TASK DIRECTIONS: Copy out every entry precisely.

PROVIDED DATA:
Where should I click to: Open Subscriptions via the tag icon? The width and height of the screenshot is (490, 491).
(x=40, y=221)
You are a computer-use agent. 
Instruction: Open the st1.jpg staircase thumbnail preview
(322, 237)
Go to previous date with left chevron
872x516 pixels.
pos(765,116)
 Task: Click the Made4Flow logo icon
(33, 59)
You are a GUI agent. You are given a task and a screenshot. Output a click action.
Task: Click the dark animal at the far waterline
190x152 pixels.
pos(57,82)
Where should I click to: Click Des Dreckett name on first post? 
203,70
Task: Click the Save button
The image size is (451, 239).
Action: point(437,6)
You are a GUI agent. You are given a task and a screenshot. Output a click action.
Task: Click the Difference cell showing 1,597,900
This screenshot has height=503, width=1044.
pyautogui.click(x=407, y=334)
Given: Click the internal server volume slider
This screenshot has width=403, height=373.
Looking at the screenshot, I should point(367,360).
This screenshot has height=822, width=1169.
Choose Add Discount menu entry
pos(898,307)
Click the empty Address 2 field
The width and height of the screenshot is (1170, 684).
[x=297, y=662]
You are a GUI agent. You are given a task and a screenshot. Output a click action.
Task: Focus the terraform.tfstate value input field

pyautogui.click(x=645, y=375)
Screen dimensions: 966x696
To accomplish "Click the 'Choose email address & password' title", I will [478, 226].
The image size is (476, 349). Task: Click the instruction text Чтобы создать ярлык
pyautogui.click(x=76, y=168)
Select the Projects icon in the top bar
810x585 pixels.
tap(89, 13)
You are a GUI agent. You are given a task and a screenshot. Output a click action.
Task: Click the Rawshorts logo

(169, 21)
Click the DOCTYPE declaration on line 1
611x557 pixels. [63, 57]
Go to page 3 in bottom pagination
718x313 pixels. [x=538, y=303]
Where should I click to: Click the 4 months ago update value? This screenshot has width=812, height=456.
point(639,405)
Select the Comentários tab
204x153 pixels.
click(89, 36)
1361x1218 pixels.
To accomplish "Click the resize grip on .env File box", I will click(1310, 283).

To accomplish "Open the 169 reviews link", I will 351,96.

RESPONSE BOX:
Where should I click to: Open Subscriptions via the tag icon? The width and height of the screenshot is (490, 491).
(x=40, y=221)
You are a computer-use agent. 
Instruction: Open the st1.jpg staircase thumbnail preview
(322, 237)
Go to previous date with left chevron
872x516 pixels.
pos(765,116)
 Task: Click the Made4Flow logo icon
(33, 59)
You are a GUI agent. You are given a task and a screenshot. Output a click action.
Task: Click the dark animal at the far waterline
190x152 pixels.
pos(57,82)
Where should I click to: Click Des Dreckett name on first post? 
203,70
Task: Click the Save button
The image size is (451, 239).
Action: point(437,6)
You are a GUI agent. You are given a task and a screenshot. Output a click action.
Task: Click the Difference cell showing 1,597,900
This screenshot has height=503, width=1044.
pyautogui.click(x=407, y=334)
Given: Click the internal server volume slider
This screenshot has width=403, height=373.
Looking at the screenshot, I should point(367,360).
This screenshot has height=822, width=1169.
Choose Add Discount menu entry
pos(898,307)
Click the empty Address 2 field
The width and height of the screenshot is (1170, 684).
[x=297, y=662]
You are a GUI agent. You are given a task and a screenshot. Output a click action.
Task: Focus the terraform.tfstate value input field

pyautogui.click(x=645, y=375)
Screen dimensions: 966x696
To accomplish "Click the 'Choose email address & password' title", I will [478, 226].
The image size is (476, 349). Task: Click the instruction text Чтобы создать ярлык
pyautogui.click(x=76, y=168)
Select the Projects icon in the top bar
810x585 pixels.
tap(89, 13)
You are a GUI agent. You are given a task and a screenshot. Output a click action.
Task: Click the Rawshorts logo

(169, 21)
Click the DOCTYPE declaration on line 1
611x557 pixels. [63, 57]
Go to page 3 in bottom pagination
718x313 pixels. [x=538, y=303]
Where should I click to: Click the 4 months ago update value? This screenshot has width=812, height=456.
point(639,405)
Select the Comentários tab
204x153 pixels.
click(89, 36)
1361x1218 pixels.
To accomplish "Click the resize grip on .env File box", I will click(1310, 283).

To accomplish "Open the 169 reviews link", I will 351,96.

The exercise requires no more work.